The honeymoon between President Moon Jae-in and the opposition -- if there was any -- is over, with the two sides bracing for the first round of contention since Moon took office a little over three weeks ago.

Chung Woo-taik, floor leader of the main opposition Liberty Korea Party, declared an end to the short-lived bedding-in period. He also said that his party would not accept the president’s proposal to form a policy consultative body consisting of the government and ruling and opposition parties.

On the surface, Chung and other opposition leaders cited the fact that Moon and the ruling party did not seek their consent for the parliamentary confirmation of Prime Minister Lee Nak-yon. They criticized Moon for not making a clear public apology for Lee’s ethical problems that had surfaced during the confirmation process. But there are more good reasons for the opposition to form a battle line.

Before and after taking office, Moon emphasized “cooperative governance,” stressing that the rival parties should refrain from confrontational politics and instead pursue dialogue and compromise in major state affairs.

Moon fostered a cooperative mood by paying a personal visit to the four opposition parties one day after he took office. He also invited floor leaders of major parties to a Blue House luncheon, in which he proposed the trilateral body of government, ruling and opposition parties.

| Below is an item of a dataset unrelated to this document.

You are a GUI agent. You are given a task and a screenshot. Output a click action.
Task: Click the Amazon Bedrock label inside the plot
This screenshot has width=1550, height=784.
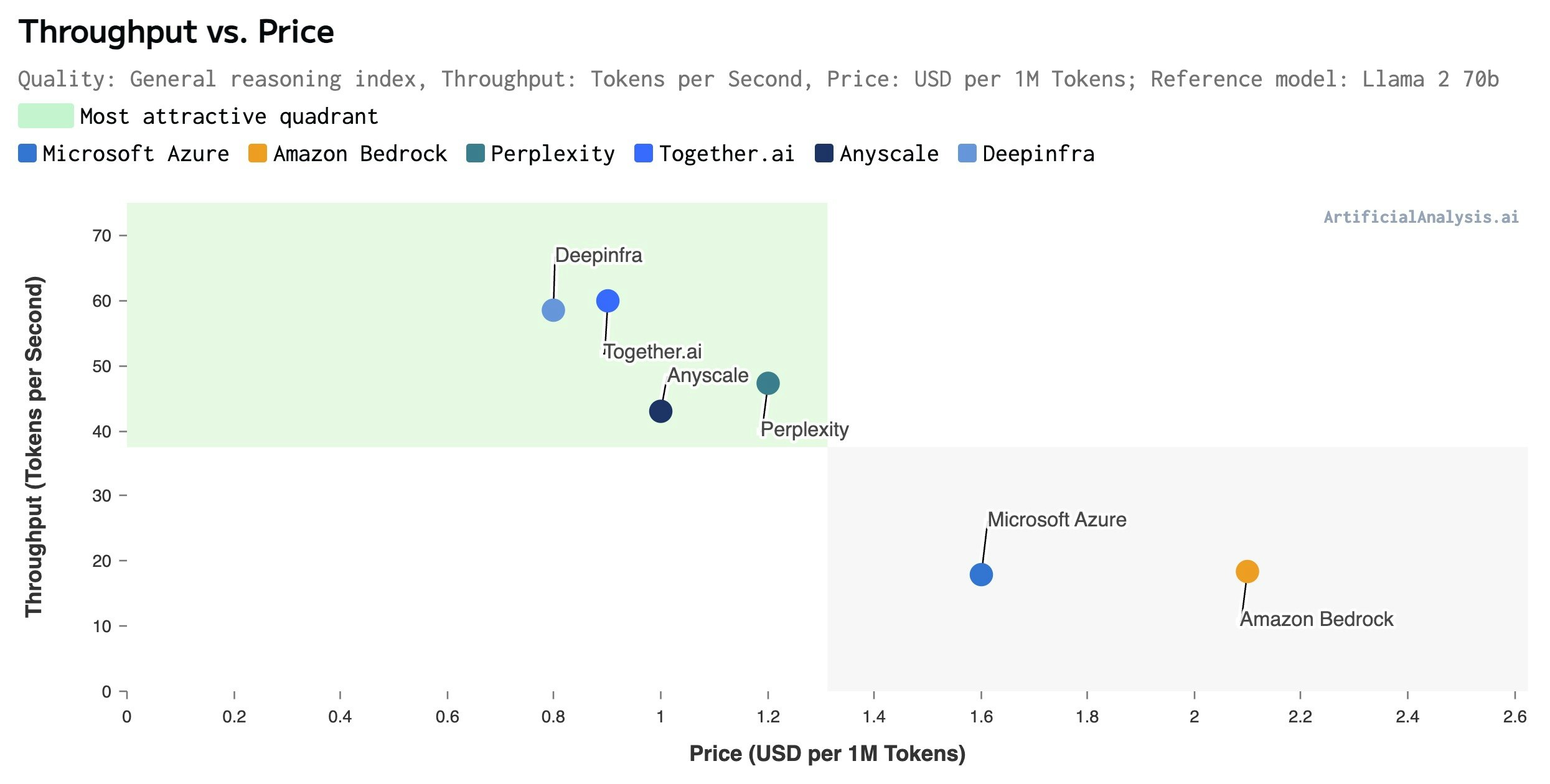[x=1316, y=619]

But some of what Moon did his first weeks as president ran counter to what he said he would do. The liberal president made one move after another that provoked the opposition and conservatives as a whole.

What irritated the president’s critics included the unilateral reinstatement of an activist song in the ceremony marking the 1980 civil uprising in Gwangju, the revocation of state-authored history textbooks and an investigation into the four-rivers project pushed by the Lee Myung-bak administration.

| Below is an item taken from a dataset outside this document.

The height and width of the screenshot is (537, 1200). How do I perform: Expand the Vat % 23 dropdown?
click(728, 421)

On top of these came some blunders, which emboldened the opposition to raise its voices against the new administration, which had been gaining 80 percent-plus public approval ratings.

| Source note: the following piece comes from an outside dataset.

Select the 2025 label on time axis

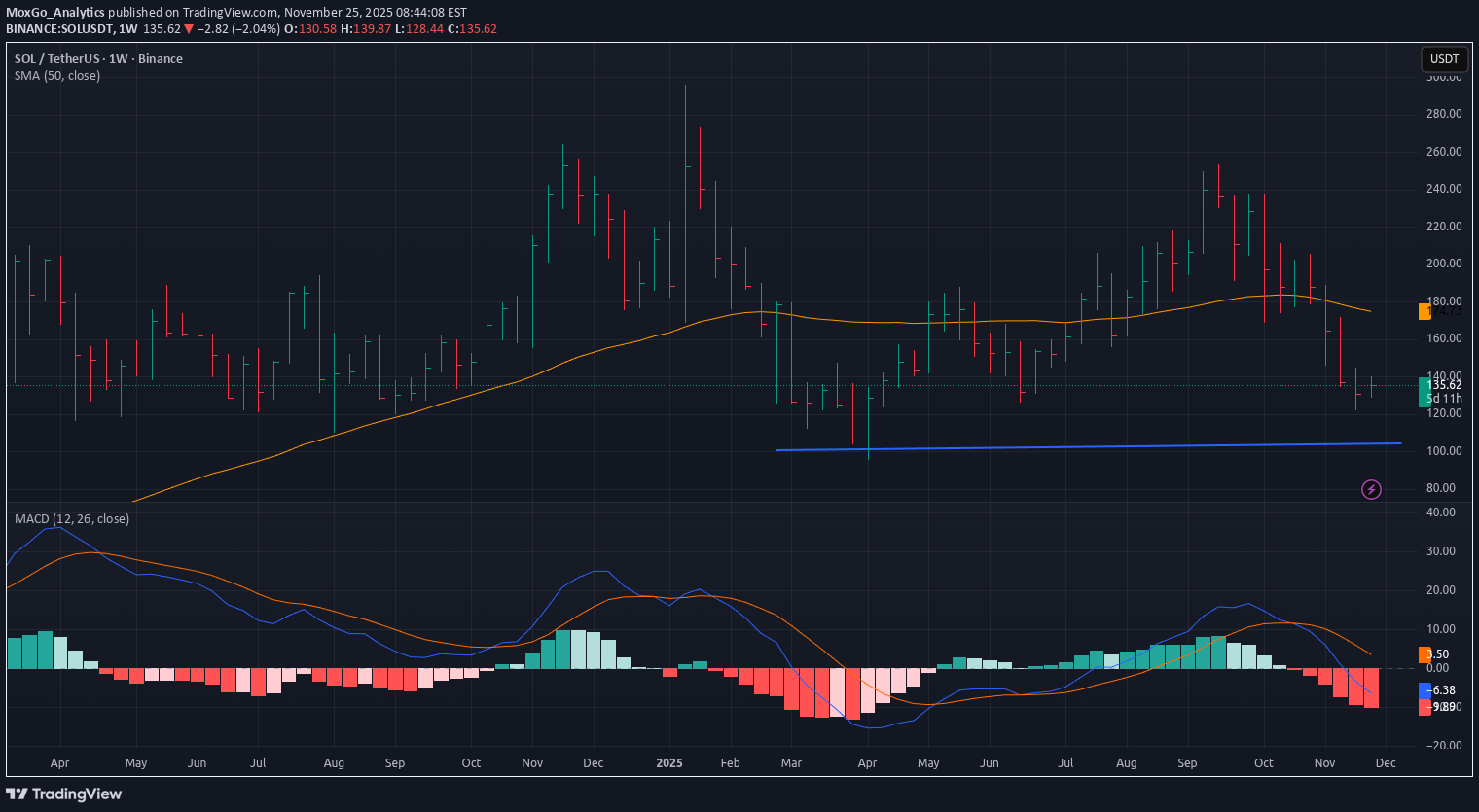pos(669,763)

Most of all, Moon is repeating the same mistake as his predecessors did: Nominating people with ethical problems to senior government positions. This become more controversial because during the election campaign, Moon promised to set strict ethical standards for presidential appointees.

As it turned out, Lee and other major nominees, including those for such key posts as the foreign minister and the antitrust chief, were found to have breached the bar set by Moon.

His spokesman apologized for the candidates’ ethical lapses -- the most common one is registration of false residential addresses -- but Moon ignored the opposition demand that he personally apologize and clarify his position on whether to keep upholding the standards or not.

The controversy over the launchers for the US antimissile system deployed here is fueling the already growing opposition skepticism about the Moon administration’s commitment to national security.

It has yet to be verified whether Defense Ministry officials intentionally tried to keep Moon in the dark about the arrival from the US of the launchers for the Terminal High Altitude Area Defense System, and the opposition has enough grounds to believe that Moon is using the issue for political purposes.

One purpose could be taming bureaucrats who the liberal government thinks have become accustomed to serving the two successive conservative governments over the past nine years.

Moon’s top aide Kim Jin-pyo has already expressed frustration with tackling the civil service and the family-controlled chaebol, warning them not to “resist” reforms pushed by the Moon administration.

This is the same man who, taking office as head of the presidential panel drawing up major policy road maps for the new government, said the panel members should not behave as “occupation forces” in dealing with the civil service.

This kind of us vs. them mentality is the last thing that should be espoused by an administration which seeks the kind of cooperative governance this nation has never seen before.